Editor Arthur Tarnowski revealed that the scene was originally supposed to be cut entirely, but editors working on the series trailer managed to convince Tierney to keep it.

=== Music ===
The series' musical score was composed by Peter Peter. In addition to its original score, the episode featured several needle drop tracks, most notably "Sealion" by Canadian musician Feist. According to Billboard, the song's appearance in the episode had led to a surge in official on-demand streaming in the United States. The episode also includes the song "No Feedback" by Dan Kanvis, which appears in the bar scene with Shane and Scott, following the Rookie of the Year ceremony.

== Release ==
"Rookies" premiered on November 28, 2025, on Crave, where it was released alongside the second episode "Olympians". The premiere date was announced with the release of the series' official trailer on October 9.

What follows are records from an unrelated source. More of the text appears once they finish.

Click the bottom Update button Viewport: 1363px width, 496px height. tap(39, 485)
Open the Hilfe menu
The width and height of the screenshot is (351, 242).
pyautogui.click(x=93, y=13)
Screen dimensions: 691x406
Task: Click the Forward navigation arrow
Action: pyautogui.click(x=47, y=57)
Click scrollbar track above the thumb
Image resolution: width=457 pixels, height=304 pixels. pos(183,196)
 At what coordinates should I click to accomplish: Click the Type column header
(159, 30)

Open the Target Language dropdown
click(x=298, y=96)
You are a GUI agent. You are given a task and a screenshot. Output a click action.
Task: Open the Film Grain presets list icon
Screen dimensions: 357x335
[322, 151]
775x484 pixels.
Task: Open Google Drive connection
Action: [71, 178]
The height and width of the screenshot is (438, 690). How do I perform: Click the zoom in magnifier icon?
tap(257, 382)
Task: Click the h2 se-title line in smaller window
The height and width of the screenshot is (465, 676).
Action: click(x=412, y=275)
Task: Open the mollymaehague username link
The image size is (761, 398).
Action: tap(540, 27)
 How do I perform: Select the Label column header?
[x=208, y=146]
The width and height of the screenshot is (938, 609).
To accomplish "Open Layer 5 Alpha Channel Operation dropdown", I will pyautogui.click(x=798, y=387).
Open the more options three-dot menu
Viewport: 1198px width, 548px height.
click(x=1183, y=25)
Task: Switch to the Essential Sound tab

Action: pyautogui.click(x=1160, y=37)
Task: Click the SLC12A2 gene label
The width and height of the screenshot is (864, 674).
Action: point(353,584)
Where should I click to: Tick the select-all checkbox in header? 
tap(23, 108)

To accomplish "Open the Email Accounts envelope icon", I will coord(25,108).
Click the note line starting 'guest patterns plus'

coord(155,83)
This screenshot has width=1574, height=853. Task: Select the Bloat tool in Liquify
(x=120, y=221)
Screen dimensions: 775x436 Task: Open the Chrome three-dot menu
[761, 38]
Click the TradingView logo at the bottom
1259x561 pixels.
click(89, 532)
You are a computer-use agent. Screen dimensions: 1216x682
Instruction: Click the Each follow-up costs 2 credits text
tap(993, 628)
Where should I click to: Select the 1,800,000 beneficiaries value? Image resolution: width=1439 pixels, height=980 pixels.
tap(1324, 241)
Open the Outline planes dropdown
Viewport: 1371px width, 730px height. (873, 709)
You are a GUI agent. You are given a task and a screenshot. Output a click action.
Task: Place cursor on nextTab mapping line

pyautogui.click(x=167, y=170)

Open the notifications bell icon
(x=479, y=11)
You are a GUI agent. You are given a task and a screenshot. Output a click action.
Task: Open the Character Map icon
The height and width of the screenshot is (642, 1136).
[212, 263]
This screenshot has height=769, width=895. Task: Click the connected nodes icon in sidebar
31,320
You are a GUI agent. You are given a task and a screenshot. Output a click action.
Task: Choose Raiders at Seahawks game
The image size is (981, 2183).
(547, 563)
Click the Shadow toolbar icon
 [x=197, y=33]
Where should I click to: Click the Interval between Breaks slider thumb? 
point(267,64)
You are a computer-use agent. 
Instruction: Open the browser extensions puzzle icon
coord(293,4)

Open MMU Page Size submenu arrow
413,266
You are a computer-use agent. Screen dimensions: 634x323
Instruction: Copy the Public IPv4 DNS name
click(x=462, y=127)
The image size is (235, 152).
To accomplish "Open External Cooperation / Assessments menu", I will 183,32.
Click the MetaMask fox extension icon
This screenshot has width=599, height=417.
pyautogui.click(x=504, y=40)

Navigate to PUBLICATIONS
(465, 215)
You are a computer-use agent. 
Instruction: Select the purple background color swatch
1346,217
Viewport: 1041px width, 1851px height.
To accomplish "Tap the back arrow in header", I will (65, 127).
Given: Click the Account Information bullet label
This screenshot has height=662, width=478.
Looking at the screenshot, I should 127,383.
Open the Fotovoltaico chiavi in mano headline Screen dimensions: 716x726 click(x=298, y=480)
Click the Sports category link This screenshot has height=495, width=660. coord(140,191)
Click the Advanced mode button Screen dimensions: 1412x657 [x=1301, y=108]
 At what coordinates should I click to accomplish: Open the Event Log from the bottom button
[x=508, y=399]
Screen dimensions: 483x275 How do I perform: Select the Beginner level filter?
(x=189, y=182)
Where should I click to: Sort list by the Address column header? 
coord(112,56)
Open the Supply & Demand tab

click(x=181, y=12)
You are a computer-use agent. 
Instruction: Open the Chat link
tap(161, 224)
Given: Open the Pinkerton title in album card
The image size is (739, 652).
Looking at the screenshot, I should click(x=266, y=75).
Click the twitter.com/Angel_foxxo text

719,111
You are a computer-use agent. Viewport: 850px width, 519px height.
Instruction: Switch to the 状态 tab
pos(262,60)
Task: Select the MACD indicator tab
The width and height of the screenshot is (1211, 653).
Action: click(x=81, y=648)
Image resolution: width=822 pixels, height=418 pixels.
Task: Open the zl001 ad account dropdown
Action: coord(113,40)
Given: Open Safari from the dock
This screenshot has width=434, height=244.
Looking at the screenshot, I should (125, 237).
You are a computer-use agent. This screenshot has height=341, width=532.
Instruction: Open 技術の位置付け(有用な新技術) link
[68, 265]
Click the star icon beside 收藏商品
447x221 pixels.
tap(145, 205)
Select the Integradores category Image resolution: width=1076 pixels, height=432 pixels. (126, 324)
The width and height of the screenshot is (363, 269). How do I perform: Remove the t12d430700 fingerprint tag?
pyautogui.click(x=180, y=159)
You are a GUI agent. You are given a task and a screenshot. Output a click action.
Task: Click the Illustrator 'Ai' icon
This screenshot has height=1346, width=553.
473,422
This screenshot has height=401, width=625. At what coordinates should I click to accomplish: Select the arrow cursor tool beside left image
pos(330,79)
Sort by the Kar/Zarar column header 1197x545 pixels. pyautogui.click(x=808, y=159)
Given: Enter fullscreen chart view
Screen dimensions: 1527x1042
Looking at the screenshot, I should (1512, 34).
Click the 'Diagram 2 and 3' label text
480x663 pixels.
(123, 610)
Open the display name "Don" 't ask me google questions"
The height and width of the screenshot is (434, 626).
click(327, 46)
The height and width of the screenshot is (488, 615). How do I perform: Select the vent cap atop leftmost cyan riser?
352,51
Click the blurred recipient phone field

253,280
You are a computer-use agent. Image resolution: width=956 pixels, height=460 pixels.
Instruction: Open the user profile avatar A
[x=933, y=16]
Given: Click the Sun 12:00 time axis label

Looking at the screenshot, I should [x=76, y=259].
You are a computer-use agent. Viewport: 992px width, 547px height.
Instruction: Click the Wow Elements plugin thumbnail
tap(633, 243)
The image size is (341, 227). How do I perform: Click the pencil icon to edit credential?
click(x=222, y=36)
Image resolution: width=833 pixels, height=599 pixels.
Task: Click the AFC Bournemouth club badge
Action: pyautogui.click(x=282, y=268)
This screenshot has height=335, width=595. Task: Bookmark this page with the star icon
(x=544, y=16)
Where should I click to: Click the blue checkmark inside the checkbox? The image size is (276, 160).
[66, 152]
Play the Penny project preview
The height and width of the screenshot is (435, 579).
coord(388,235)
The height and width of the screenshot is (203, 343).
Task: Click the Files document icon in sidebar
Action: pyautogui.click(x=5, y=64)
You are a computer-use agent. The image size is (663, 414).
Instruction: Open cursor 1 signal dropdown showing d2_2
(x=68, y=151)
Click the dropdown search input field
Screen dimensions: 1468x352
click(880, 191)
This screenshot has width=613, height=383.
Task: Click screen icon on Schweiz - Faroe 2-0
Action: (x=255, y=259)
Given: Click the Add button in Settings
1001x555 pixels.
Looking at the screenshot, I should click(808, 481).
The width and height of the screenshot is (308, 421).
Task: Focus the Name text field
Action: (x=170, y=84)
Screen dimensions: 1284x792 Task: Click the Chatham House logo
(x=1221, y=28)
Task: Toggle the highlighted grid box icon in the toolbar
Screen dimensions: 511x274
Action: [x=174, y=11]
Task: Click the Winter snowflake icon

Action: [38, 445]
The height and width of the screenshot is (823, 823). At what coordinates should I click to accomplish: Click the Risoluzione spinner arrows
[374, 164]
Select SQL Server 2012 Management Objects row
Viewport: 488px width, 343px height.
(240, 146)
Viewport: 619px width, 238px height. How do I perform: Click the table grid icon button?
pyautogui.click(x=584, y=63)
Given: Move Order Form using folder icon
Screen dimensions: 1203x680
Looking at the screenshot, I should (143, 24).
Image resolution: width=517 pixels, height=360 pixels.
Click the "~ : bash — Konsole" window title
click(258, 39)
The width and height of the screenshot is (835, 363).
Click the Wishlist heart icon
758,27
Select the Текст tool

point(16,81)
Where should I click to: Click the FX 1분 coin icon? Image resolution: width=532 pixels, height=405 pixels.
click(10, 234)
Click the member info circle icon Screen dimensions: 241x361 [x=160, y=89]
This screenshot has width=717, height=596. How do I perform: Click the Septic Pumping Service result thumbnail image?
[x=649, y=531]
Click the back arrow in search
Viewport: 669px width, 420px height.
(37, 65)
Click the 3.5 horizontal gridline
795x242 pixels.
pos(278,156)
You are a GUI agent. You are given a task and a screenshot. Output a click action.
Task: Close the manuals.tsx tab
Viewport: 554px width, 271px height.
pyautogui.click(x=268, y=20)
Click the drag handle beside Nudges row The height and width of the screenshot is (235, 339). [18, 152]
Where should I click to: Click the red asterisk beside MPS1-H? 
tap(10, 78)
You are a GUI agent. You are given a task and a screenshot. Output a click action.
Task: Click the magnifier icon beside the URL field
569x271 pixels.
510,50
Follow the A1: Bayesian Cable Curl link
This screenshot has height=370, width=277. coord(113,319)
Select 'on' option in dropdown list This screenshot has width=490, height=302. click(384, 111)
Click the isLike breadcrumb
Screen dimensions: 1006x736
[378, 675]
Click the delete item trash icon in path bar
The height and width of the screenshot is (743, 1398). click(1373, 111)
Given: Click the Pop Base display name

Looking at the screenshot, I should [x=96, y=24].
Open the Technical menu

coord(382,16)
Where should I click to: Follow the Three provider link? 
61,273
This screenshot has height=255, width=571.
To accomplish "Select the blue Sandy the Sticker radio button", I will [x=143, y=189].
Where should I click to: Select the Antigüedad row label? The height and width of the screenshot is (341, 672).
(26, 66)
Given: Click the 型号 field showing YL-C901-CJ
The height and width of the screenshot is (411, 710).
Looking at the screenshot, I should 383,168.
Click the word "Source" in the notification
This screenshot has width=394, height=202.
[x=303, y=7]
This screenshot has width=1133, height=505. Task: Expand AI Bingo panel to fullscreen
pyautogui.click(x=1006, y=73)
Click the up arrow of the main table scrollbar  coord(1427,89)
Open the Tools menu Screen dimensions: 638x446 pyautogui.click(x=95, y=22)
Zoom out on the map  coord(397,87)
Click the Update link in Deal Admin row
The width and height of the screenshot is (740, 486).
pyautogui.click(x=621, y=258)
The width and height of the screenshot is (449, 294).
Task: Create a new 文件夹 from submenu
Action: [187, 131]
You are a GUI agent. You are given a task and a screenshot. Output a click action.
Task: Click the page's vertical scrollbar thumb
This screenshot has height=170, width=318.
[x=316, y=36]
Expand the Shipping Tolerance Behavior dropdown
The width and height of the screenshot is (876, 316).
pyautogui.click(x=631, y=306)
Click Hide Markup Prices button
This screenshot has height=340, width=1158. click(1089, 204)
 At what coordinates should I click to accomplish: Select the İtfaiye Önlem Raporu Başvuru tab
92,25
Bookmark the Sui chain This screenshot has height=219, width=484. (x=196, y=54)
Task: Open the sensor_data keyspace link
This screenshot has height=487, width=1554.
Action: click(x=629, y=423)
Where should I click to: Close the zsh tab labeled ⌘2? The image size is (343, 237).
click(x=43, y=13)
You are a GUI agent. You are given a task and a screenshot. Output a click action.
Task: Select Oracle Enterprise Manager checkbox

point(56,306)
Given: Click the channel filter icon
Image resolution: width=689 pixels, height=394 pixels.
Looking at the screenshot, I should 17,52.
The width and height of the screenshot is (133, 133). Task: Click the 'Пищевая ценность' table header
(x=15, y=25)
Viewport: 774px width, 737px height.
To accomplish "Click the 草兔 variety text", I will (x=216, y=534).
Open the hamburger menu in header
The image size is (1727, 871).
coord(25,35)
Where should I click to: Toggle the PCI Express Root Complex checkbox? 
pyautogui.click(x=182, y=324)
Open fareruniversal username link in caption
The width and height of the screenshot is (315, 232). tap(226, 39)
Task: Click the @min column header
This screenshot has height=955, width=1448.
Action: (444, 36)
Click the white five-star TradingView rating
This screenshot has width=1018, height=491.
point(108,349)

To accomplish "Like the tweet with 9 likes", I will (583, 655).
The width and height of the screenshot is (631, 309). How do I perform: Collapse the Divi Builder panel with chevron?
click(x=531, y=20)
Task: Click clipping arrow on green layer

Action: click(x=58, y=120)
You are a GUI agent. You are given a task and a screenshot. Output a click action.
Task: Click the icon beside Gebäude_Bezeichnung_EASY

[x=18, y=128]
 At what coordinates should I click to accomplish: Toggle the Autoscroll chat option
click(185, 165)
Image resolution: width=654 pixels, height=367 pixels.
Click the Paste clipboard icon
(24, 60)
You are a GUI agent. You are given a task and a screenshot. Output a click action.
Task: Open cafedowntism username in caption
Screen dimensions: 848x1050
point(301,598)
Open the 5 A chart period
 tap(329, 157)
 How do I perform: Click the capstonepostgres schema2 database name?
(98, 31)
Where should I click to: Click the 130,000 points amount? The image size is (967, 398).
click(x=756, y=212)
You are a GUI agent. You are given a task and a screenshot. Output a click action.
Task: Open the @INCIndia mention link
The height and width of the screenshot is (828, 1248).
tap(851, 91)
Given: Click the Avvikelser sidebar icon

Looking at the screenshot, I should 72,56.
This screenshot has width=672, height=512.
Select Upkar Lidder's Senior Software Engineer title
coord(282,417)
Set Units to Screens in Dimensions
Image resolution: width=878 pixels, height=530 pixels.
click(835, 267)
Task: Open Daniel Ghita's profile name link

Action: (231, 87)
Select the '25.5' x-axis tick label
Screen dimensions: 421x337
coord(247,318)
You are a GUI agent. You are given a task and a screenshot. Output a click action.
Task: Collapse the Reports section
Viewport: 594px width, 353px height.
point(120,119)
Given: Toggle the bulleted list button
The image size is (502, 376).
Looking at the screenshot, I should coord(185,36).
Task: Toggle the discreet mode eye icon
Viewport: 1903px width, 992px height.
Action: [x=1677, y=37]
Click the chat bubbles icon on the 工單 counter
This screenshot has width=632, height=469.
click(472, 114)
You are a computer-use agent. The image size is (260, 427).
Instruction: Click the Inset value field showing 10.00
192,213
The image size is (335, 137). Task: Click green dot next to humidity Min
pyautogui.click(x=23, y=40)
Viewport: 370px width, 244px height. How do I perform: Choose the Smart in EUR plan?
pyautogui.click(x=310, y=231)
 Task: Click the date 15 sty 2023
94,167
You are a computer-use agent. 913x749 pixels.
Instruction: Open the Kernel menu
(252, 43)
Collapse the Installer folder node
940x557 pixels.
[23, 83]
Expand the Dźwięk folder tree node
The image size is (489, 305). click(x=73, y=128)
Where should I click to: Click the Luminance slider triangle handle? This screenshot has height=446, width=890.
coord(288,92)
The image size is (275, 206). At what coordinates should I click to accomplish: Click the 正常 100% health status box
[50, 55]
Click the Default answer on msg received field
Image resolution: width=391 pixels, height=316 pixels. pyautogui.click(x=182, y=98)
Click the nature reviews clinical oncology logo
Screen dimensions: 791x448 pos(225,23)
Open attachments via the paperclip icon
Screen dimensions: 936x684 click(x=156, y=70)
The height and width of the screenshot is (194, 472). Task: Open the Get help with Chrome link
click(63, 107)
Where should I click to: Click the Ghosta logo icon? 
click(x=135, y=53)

Prior to its debut, the series secured multiple international distribution agreements. In the United States and Australia, the first two episodes premiered simultaneously with Crave via HBO Max. In New Zealand, the series is streaming on Sky-owned Neon, with the two episodes released on November 30, 2025. In Spain, the episode and the rest of the season are scheduled to premiere on Movistar Plus+ on February 5, 2026. In the Philippines, the episode, along with the remainder of the season excluding the finale, was released on December 19, 2025, on HBO Max. Additional distribution agreements later brought the series to Sky and Now in the United Kingdom and Ireland, where the entire first season premiered on January 10, 2026.

== Reception ==
=== Critical response ===
"Rookies" was met with highly positive reviews from critics. Mads Misasi of Tell-Tale TV gave the episode a perfect 5-star rating, singling out Williams and Storrie for their ability to convey the characters' internal conflicts through subtle, wordless performances, calling the casting "perfect" for how fully the two actors embody Shane and Ilya. Christine Kinori of The Review Geek awarded the episode 4.5 out of 5 stars, commending the adaptation for delivering "that sizzling chemistry that fans of the book wanted to see," while also engaging with themes such as homophobia in sports, vulnerability, and sexual identity. Kinori wrote that the series "does an exemplary job blending the steamy romance with real-life issues that people, especially in the LGBTQ community, can relate to."

Writing for Fangirlish, Lissete Lanuza Sáenz described the first episode as a solid introduction to Shane and Ilya's story, noting that while the pacing and time jumps may feel abrupt for viewers unfamiliar with the source material, the chemistry between the characters carries the narrative. Sáenz also highlighted its depiction of queer intimacy as "rarely portrayed as realistically and in such a vulnerable manner," arguing that "this isn't just sex," but rather "two people communicating through touch what they can't say with words," and praised Williams and Storrie's performances.

=== Audience viewership ===
Upon its two-episode premiere, Heated Rivalry ranked fourth on JustWatch's television streaming chart during the week of December 7, 2025. Meanwhile, Whip Media, drawing on data from its TV Time viewership tracking platform of more than 25 million users, reported that the series placed sixth during the same period. According to FlixPatrol, which aggregates streaming performance data, the series ranked second on HBO Max's Top 10 most-watched series chart in the United States and Australia on November 29, behind It: Welcome to Derry.